• **Task details**: Please state the number of lines in the records below that contain the string "Locate", and nothing further.

• **Input data**:
········

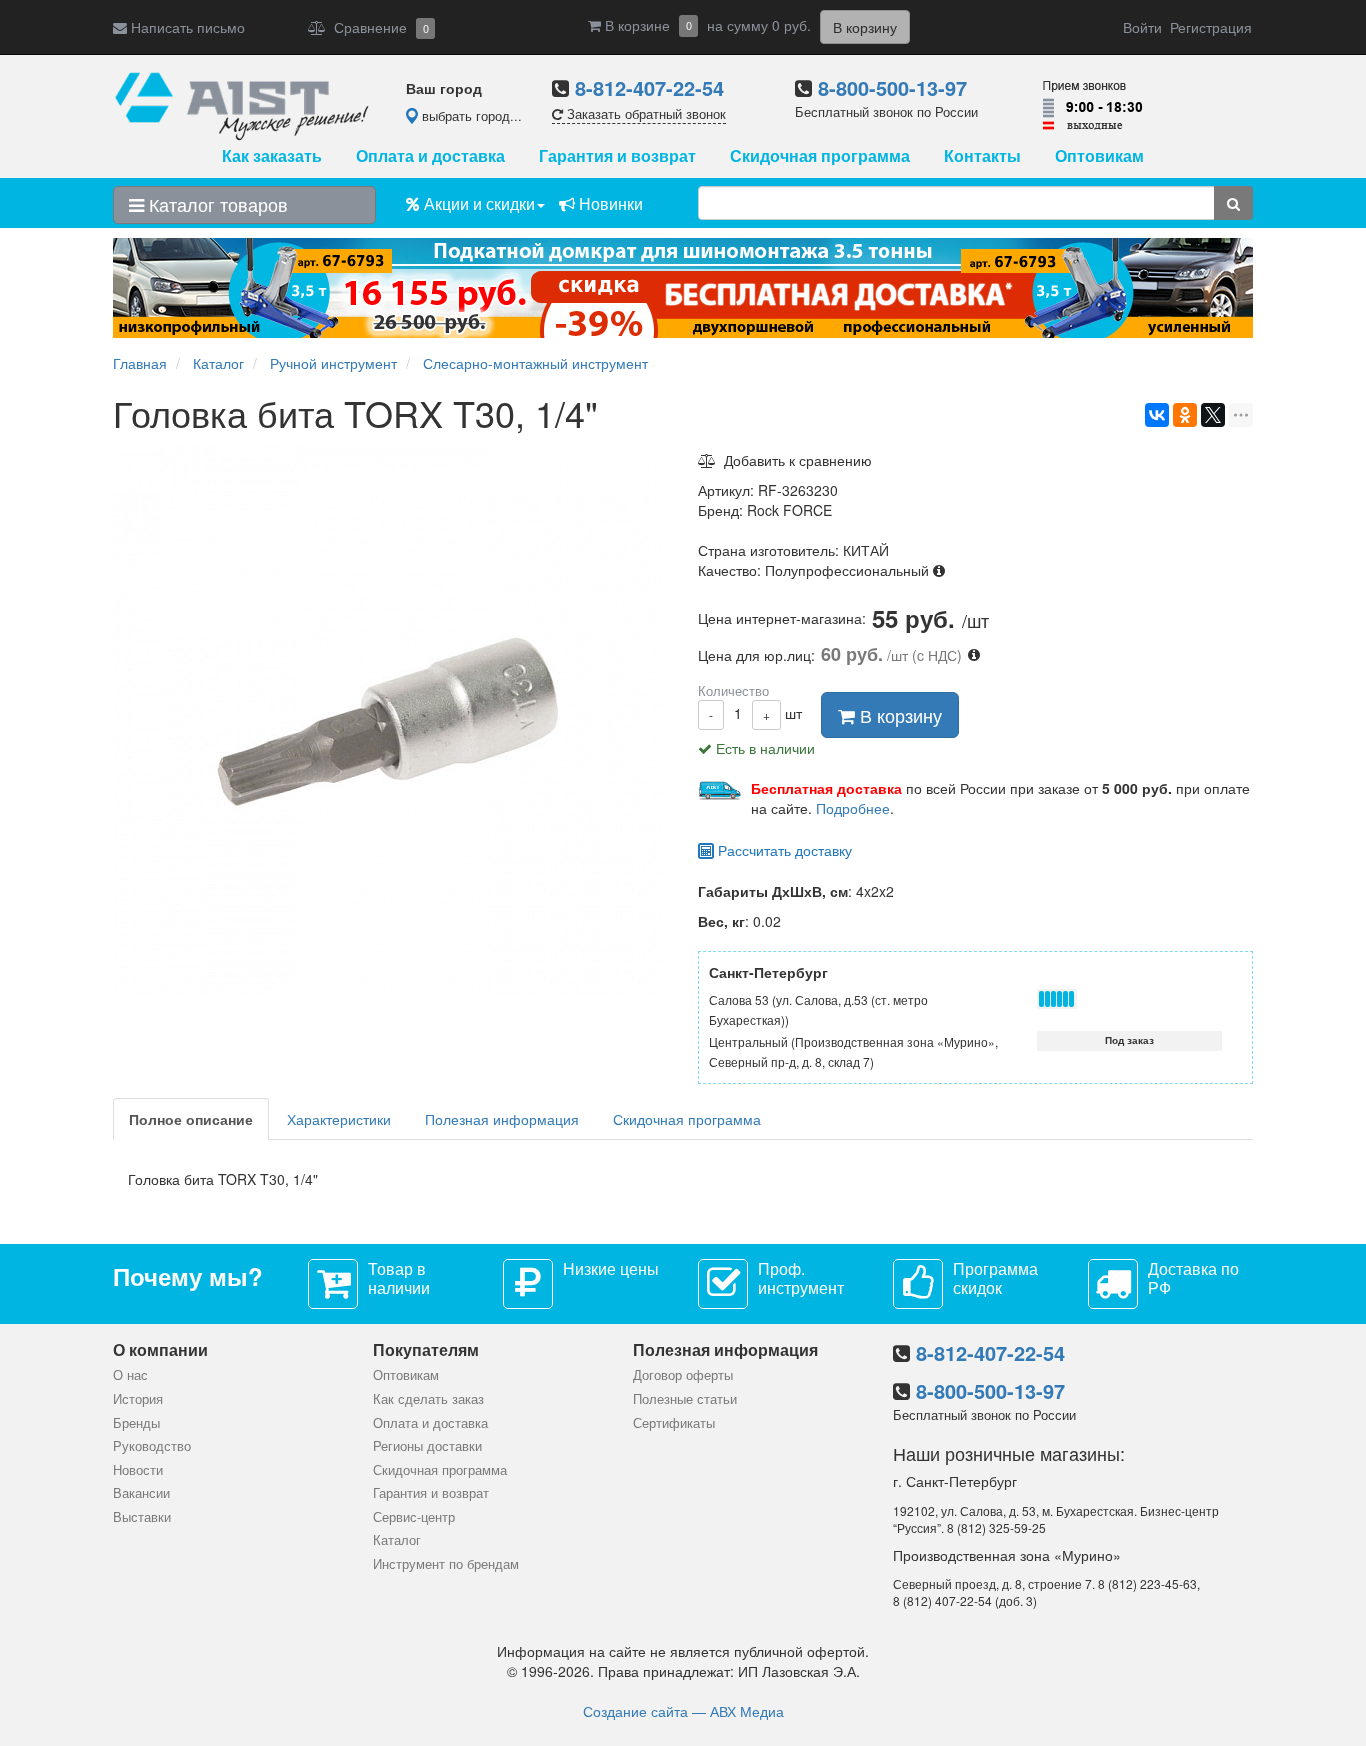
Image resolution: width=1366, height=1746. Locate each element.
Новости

········

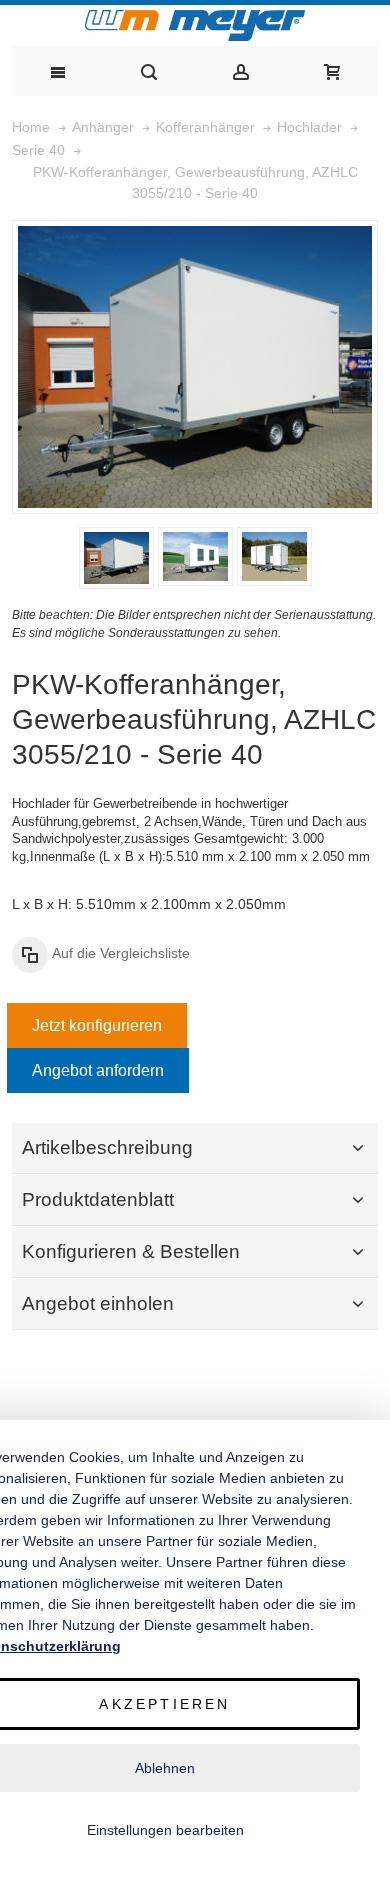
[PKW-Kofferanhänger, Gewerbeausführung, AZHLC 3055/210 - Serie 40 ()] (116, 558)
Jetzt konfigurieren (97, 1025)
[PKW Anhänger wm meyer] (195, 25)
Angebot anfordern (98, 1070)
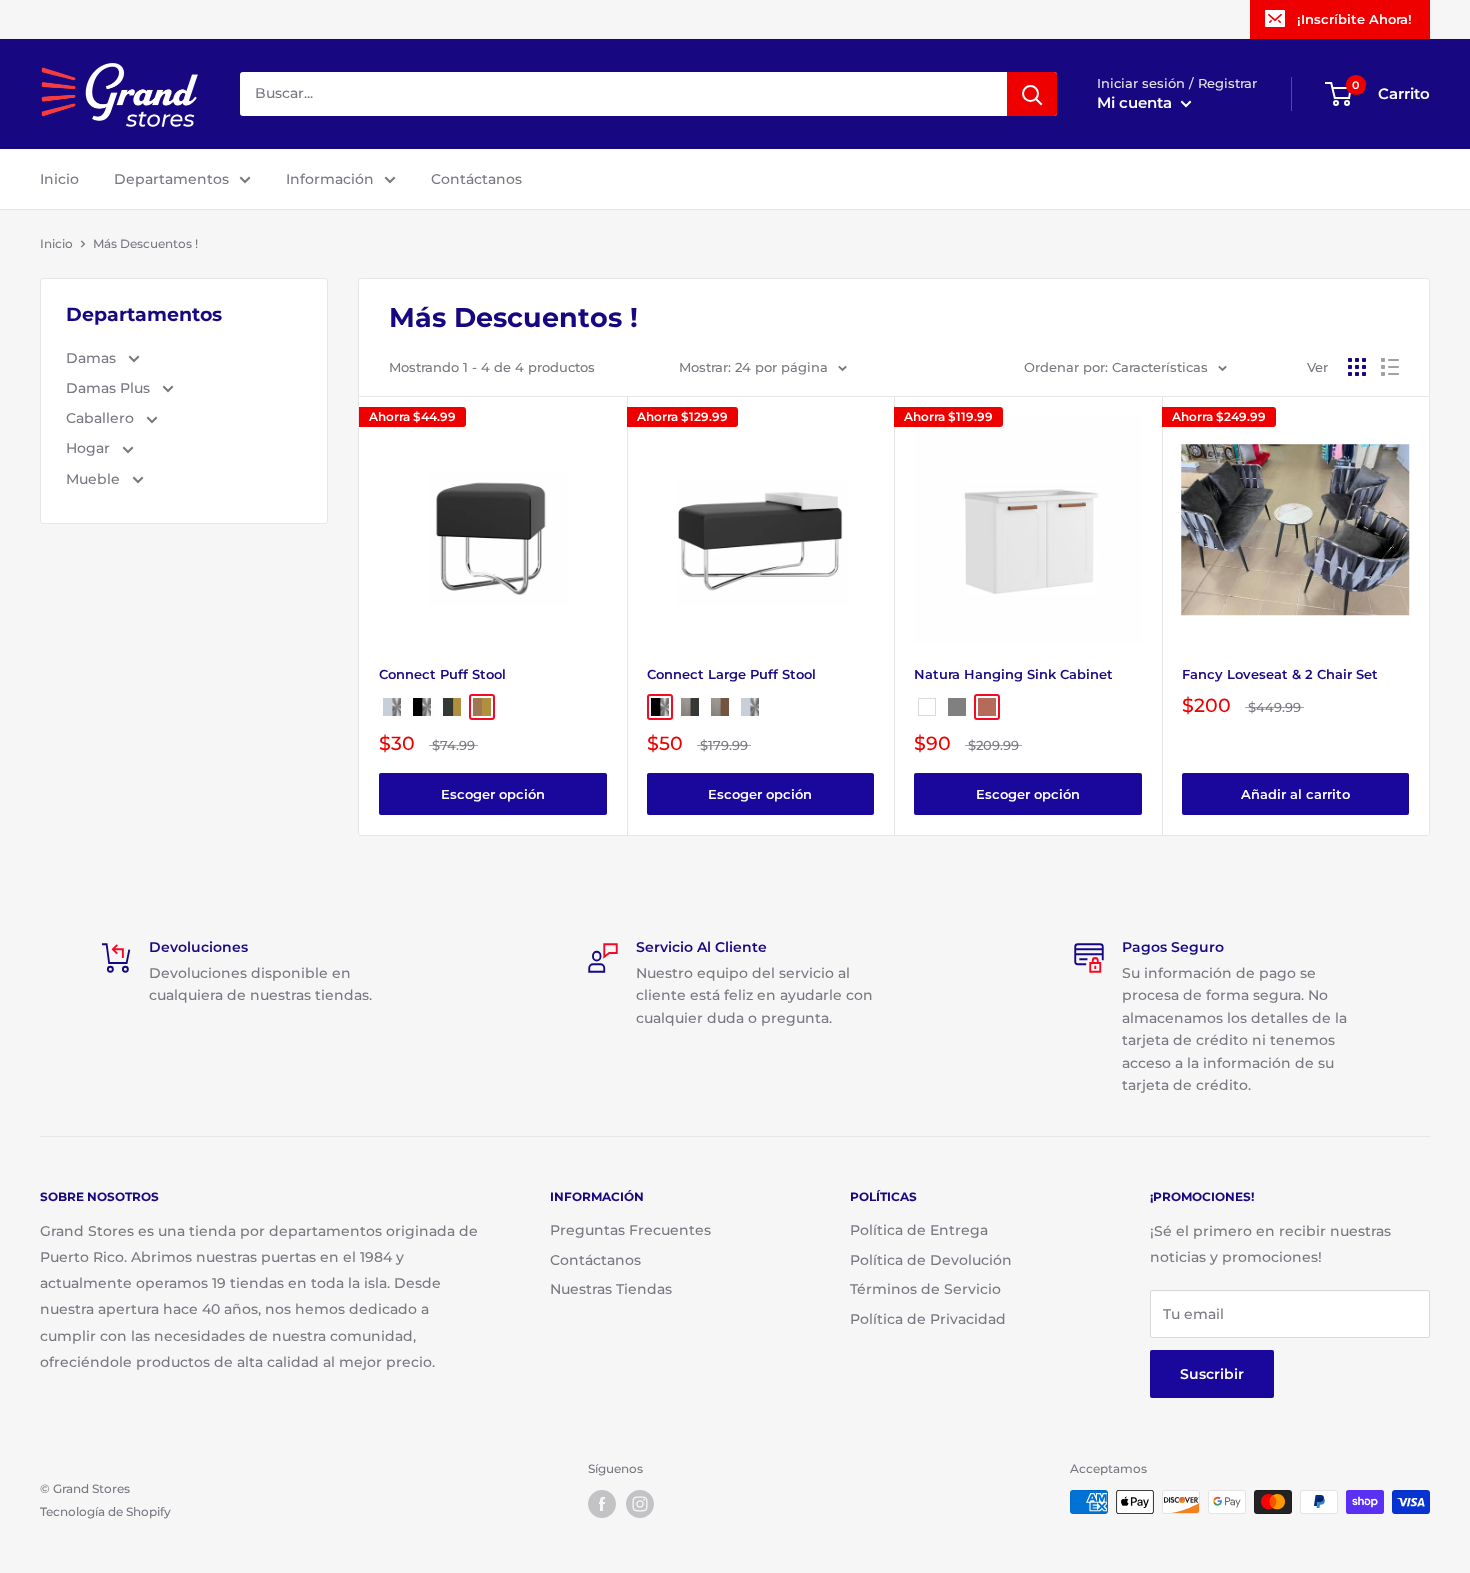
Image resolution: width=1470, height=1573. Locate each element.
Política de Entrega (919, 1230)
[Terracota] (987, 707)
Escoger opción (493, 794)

········

• **Task response**: 2